White bryony, a member of the cucumber family, is a climbing perennial plant with vines that can reach lengths of 50 feet. Vines have tendrils used for climbing, much like those on pea plants. Leaves are dark green, with five lobes, up to 5 inches long, and rough to the touch (Figure 1). Flowers are yellow-green to greenish-white, have five petals, measure ½ inch across, and grow in clusters. Seeds are contained in green, 5⁄16-inch diameter spherical berries that turn black when mature. A fully developed root is quite massive, reaching 18 inches in length and easily weighing 5 pounds or more (Figure 2).
White bryony grows very rapidly, covering poles, fences, and structures, and has the potential to smother and kill smaller trees and shrubs (Figure 3). It also outcompetes nearby plants for water and space.
All plant parts are poisonous to humans and livestock, particularly the roots and berries. It is not known how many berries or other plant parts need to be ingested to result in poisoning or how much external contact needs to occur. For that reason, do not eat any plant parts and wear protective clothing and gloves when handling plants.
Birds feed on the plant’s berries and are not affected by the toxin. Seeds pass through a bird’s digestive system unharmed and are deposited wherever birds perch, thus producing more plants.

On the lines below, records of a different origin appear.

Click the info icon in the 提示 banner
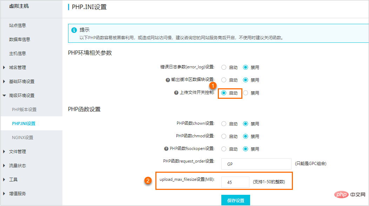Image resolution: width=369 pixels, height=206 pixels. (x=74, y=30)
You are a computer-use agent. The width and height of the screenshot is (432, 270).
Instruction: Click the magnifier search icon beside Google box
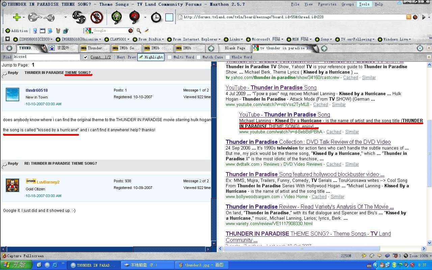(139, 31)
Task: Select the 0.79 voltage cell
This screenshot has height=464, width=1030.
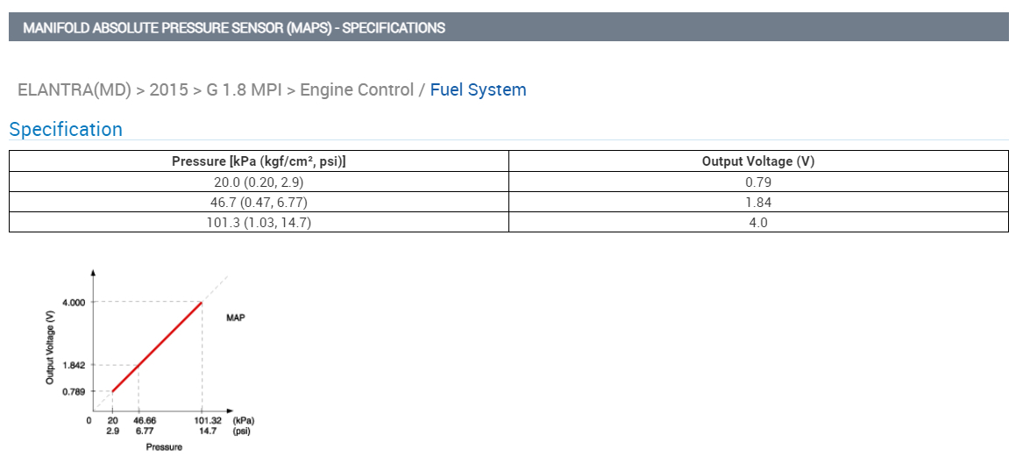Action: (x=758, y=182)
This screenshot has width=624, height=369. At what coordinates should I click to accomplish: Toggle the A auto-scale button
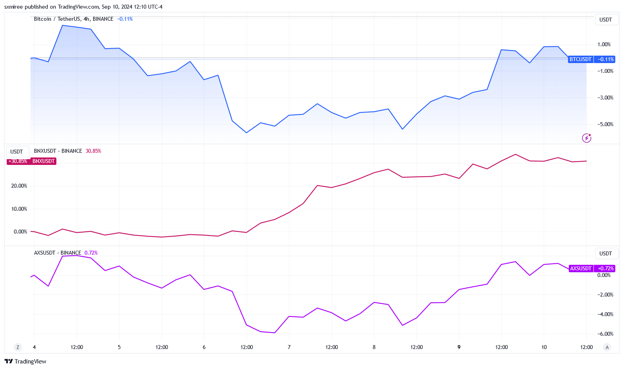coord(607,347)
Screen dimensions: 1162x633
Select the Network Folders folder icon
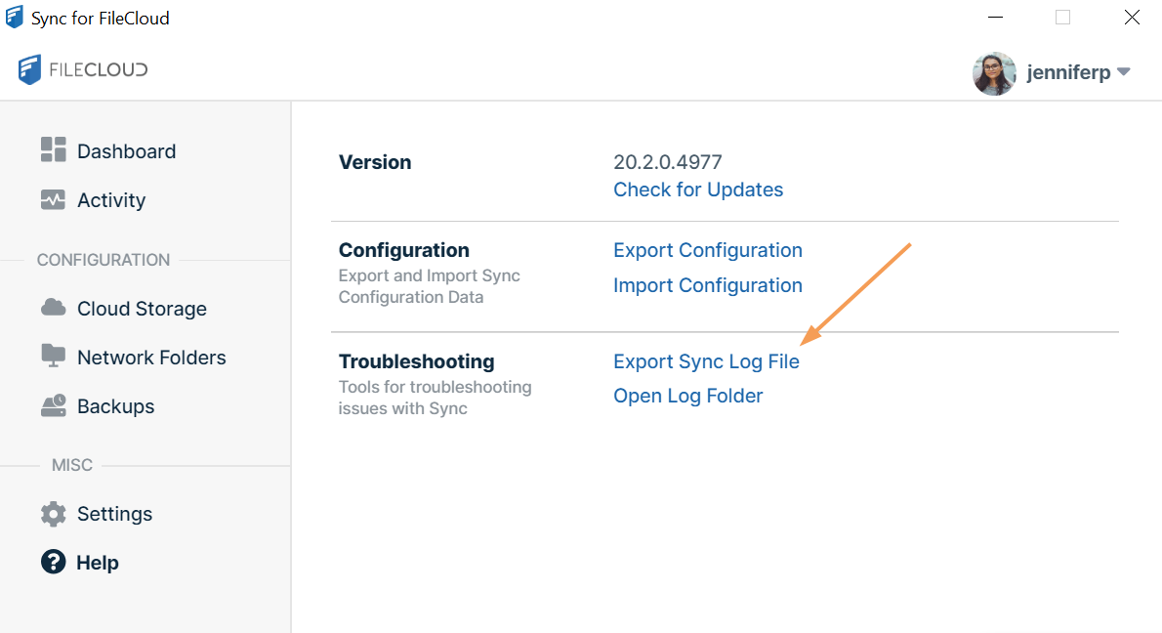pyautogui.click(x=56, y=357)
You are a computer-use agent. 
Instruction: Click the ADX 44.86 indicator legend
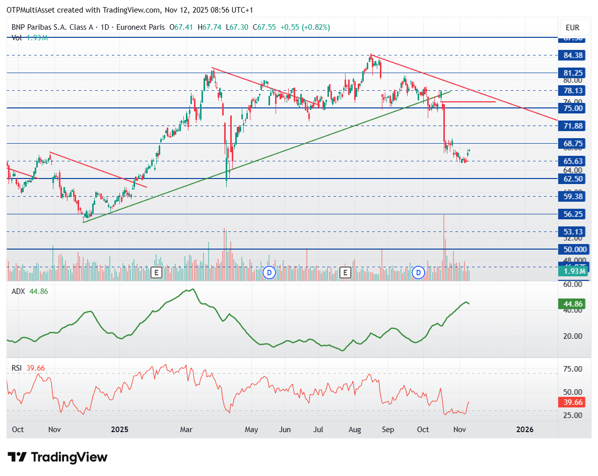point(30,291)
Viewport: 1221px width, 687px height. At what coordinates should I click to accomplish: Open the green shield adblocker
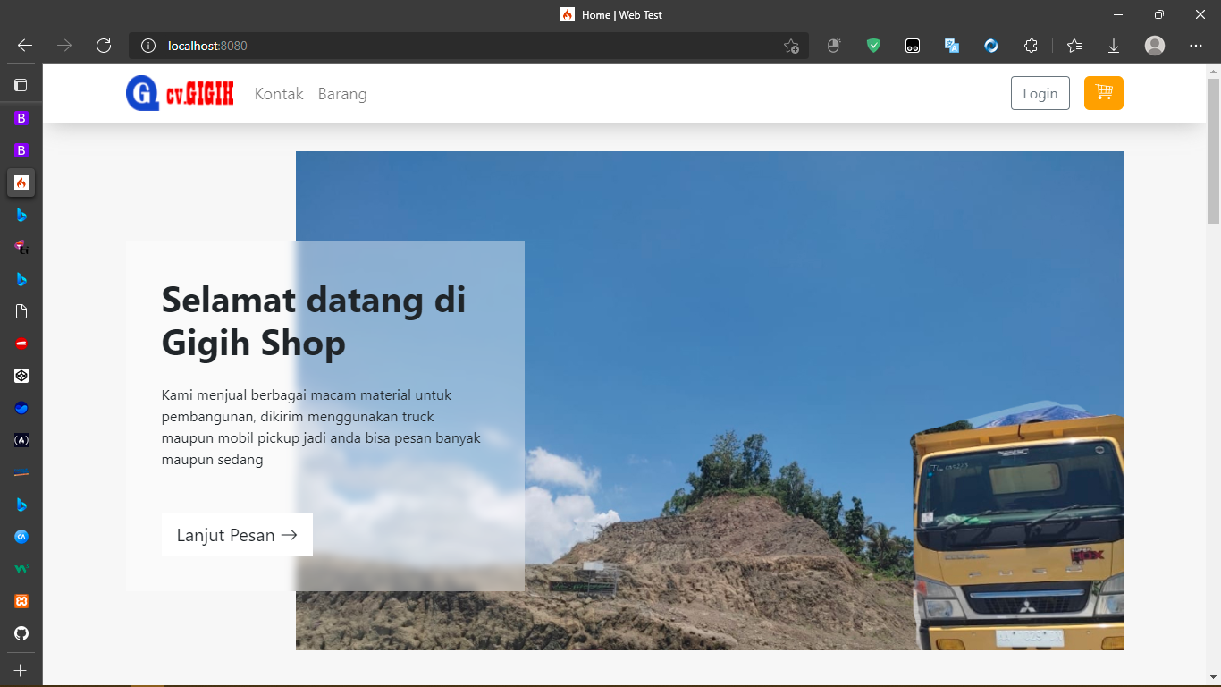pyautogui.click(x=872, y=45)
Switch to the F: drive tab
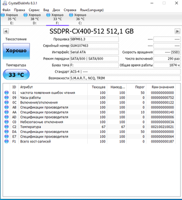The width and height of the screenshot is (182, 200). (57, 19)
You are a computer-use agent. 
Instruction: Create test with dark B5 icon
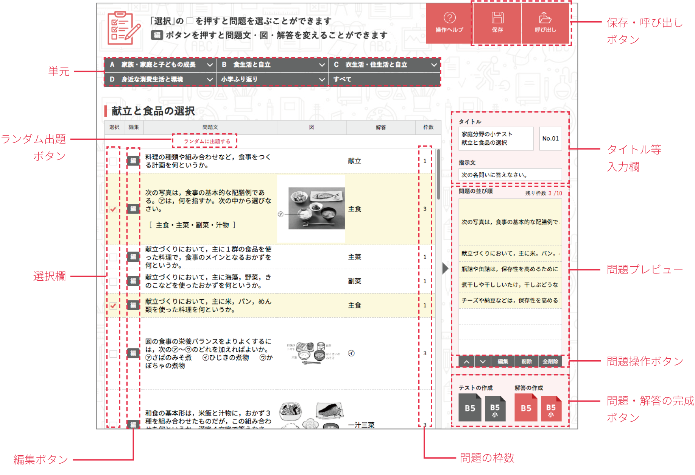tap(470, 408)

To minimize seed spread, remove vines prior to seed set. Place vines in heavy-duty garbage bags and discard them.
Well-established white bryony may be at least partially controlled by severing the root crown 3–4 inches below the surface where the vine attaches to the root. This procedure will likely need to be repeated because an established white bryony root can be quite large, with extensive food reserves for sending up new shoots. Alternatively, the entire root structure could be removed and destroyed.
A combination of chemical and mechanical control measures has proven to be most effective. Trace the vine to the ground and use a shovel to sever the vine and root 3–4 inches below the soil surface. Apply a thin coat of an undiluted glyphosate product that is labeled for cut-surface application to the in-ground portion of the severed root. Some plants may need another treatment. Do not let glyphosate come in contact with any desirable plants.
Applying a herbicide containing glyphosate to white bryony leaves may be effective, but will also damage a host plant. Before applying a herbicide, pull the vines away from the host plant and from other plants and grasses you do not want to damage. Applying a herbicide only to the vines may not kill the entire plant and may need to be repeated.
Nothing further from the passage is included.